GOAL OF THE EXERCISE:
Rewrite the stretch from the line containing "Click the blue" through the end of the records, replacing "blue" with "gray" and changing nothing else. Leave the pictures out of your answer.

GIVEN ENTRIES:
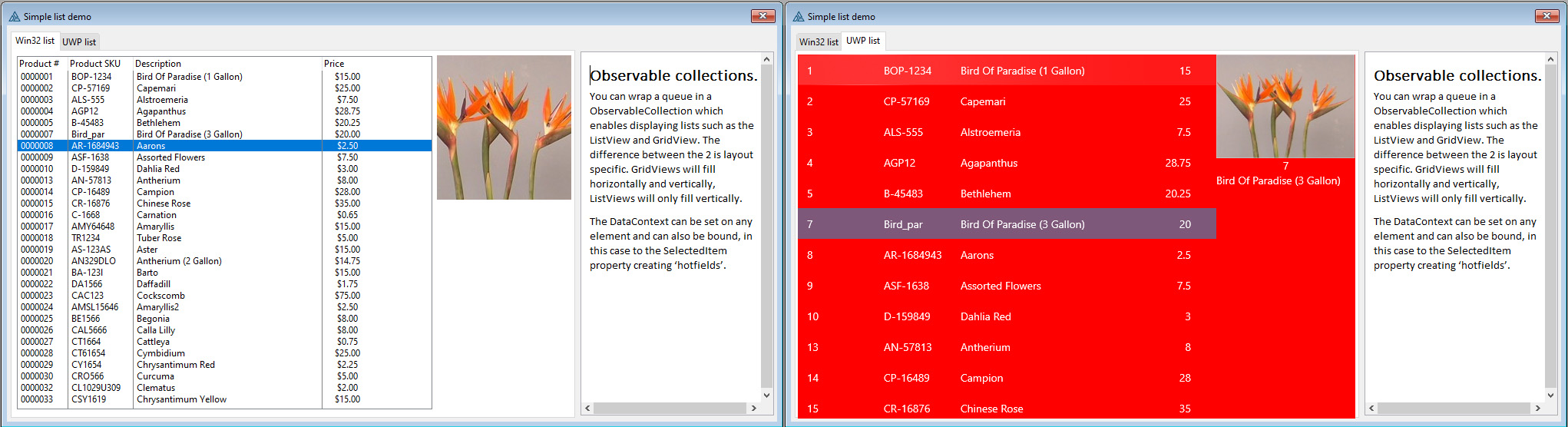
Task: Sort by the Description column header
Action: [x=158, y=64]
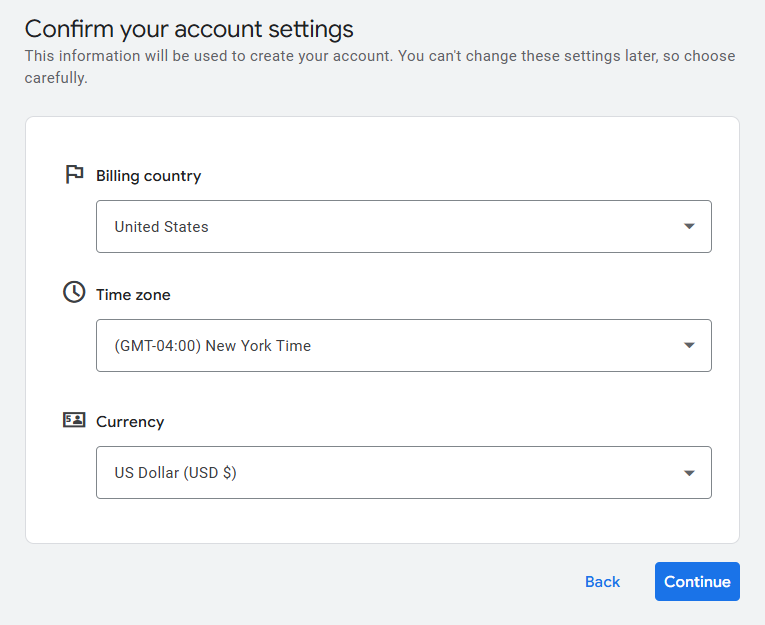The image size is (765, 625).
Task: Click the Time zone label
Action: coord(133,295)
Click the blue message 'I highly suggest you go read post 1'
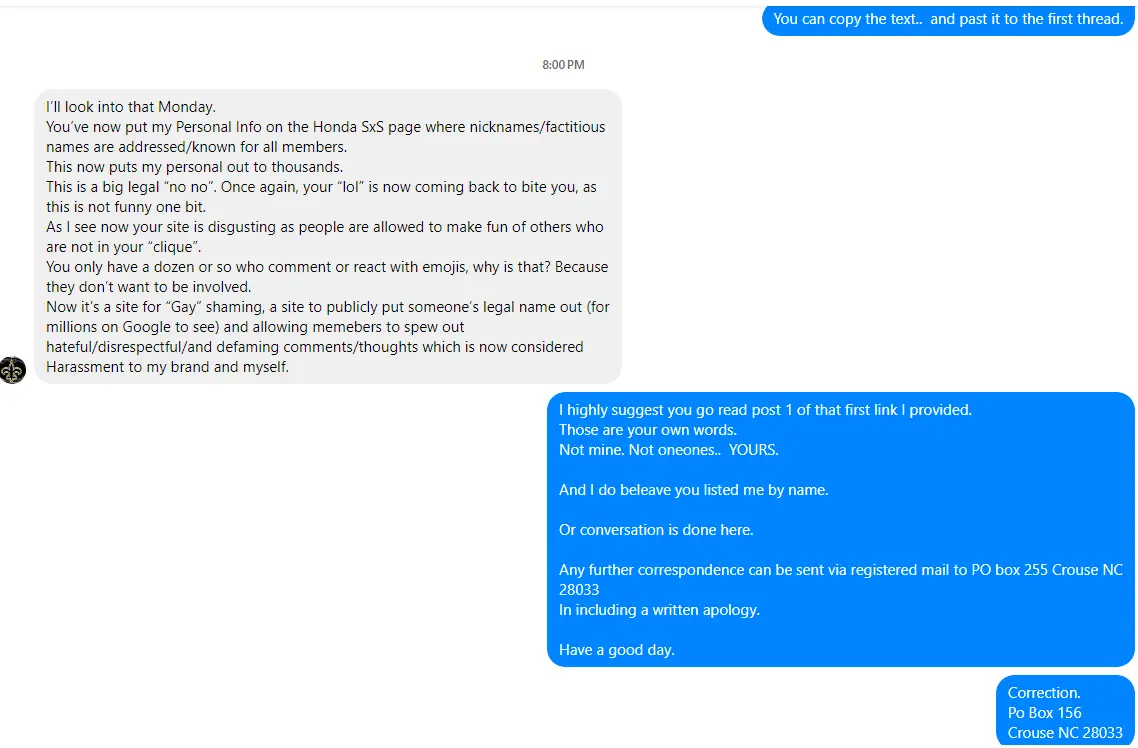Viewport: 1138px width, 748px height. (x=840, y=530)
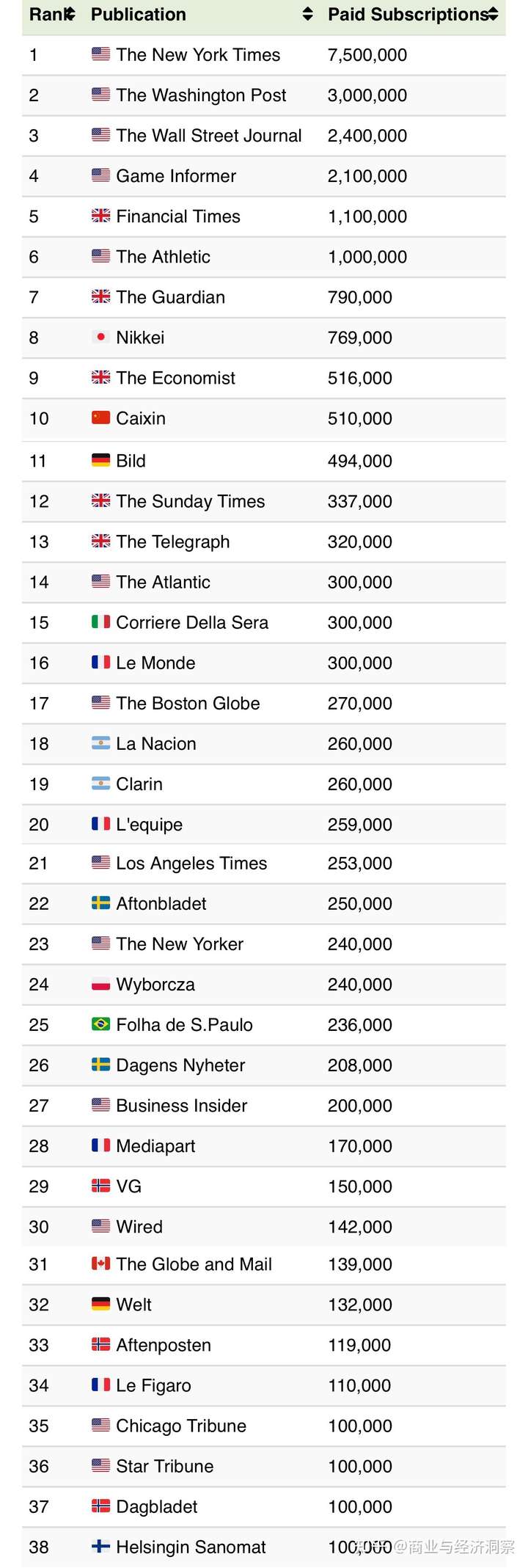Open The Washington Post entry
This screenshot has width=528, height=1568.
pos(201,95)
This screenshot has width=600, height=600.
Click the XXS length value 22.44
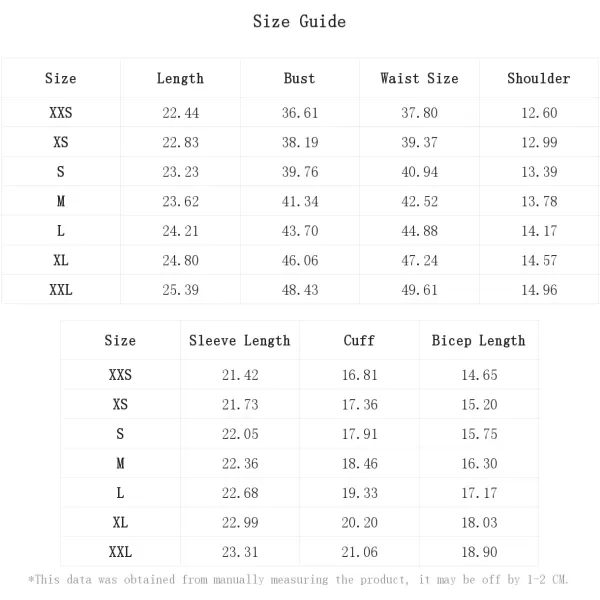(x=180, y=113)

FINISHED TASK:
Click the gray message 'I highly suggest you go read post 1'
Viewport: 1138px width, 748px height. (x=840, y=530)
Open The Washington Post entry
This screenshot has width=528, height=1568.
pos(201,95)
This screenshot has width=600, height=600.
Click the XXS length value 22.44
(x=180, y=113)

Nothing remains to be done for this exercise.